[Stored records]
● ● ●

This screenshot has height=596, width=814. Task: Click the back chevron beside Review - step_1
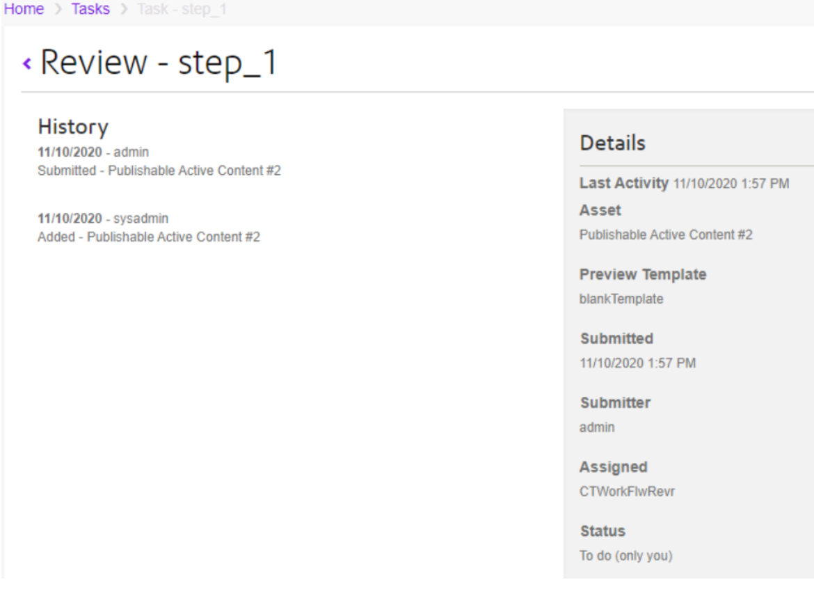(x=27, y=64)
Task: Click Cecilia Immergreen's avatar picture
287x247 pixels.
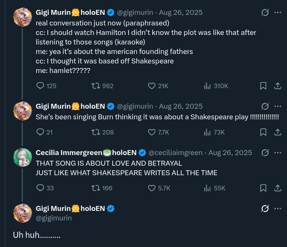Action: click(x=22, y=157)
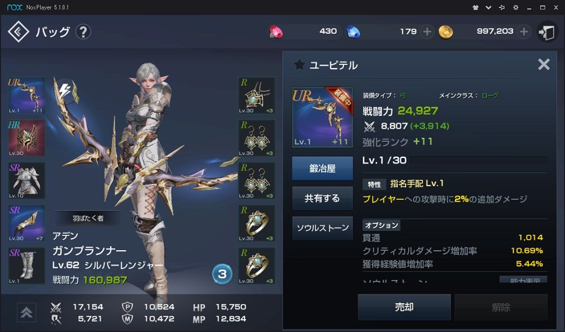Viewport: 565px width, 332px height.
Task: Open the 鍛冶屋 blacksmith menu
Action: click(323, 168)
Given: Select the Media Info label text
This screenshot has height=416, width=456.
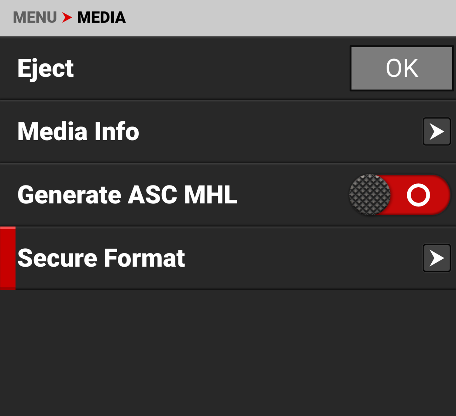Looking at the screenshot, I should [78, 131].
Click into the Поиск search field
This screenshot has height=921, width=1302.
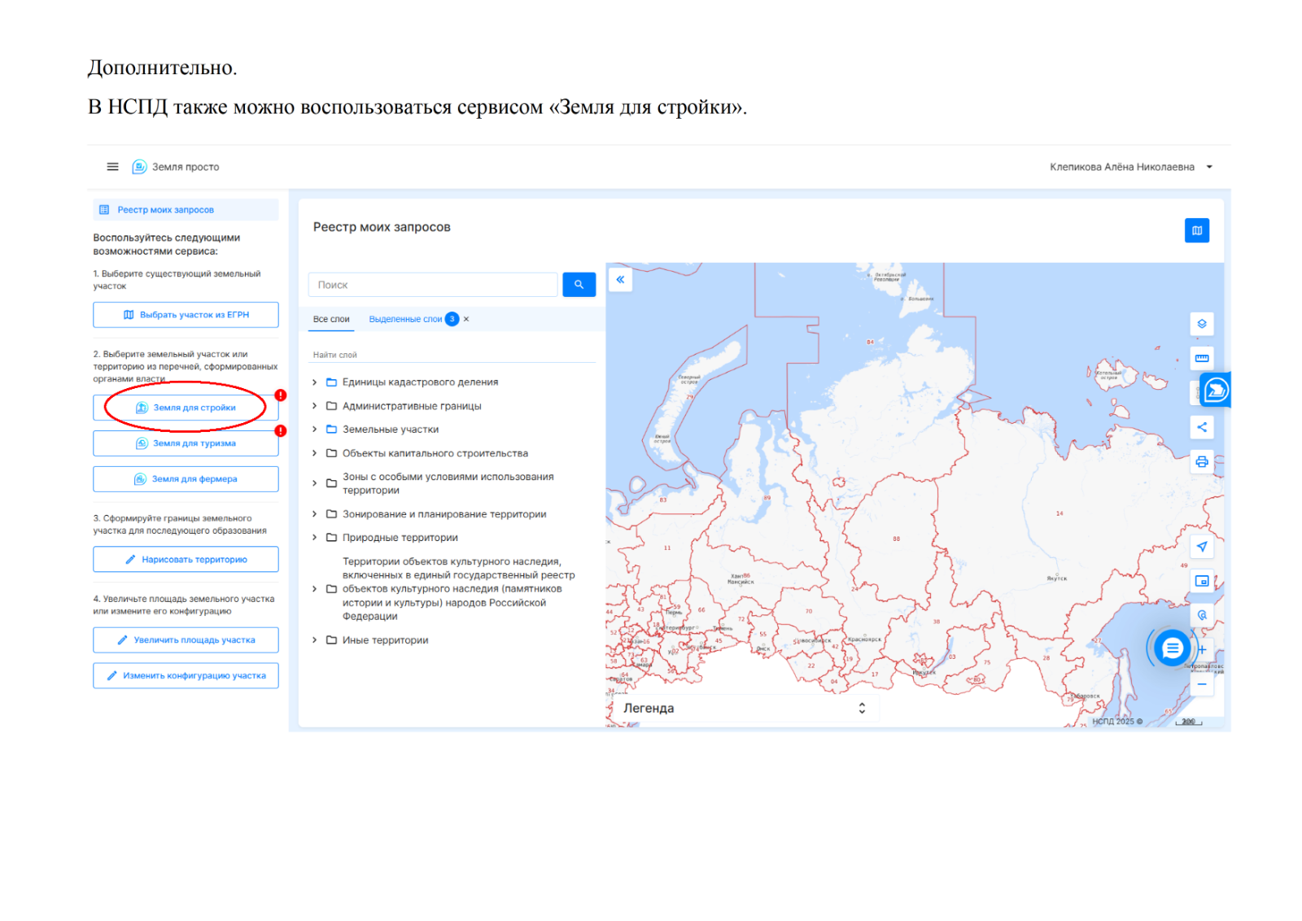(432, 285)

● ● ●

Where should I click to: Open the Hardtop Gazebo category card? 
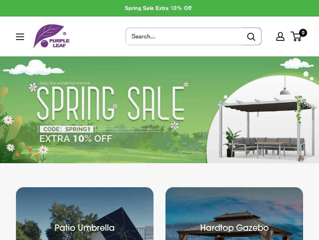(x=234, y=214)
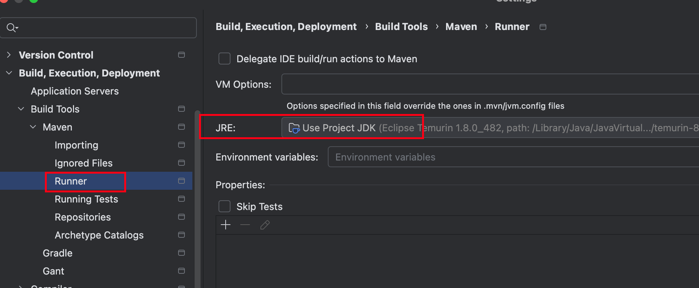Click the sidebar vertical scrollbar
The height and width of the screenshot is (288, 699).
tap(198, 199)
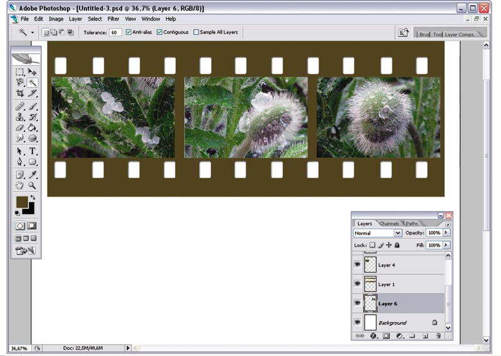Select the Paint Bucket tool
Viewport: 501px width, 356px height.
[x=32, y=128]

● ● ●

When you reach the line containing "This screenshot has height=596, width=814." in the entries above, begin restating word for word, and stop once the line containing "Task: Click Cecilia" has been given. Omit the pictures.

# Output
This screenshot has height=596, width=814. Task: Click the back chevron beside Review - step_1
(x=27, y=64)
Task: Click Cecilia Immergreen's avatar picture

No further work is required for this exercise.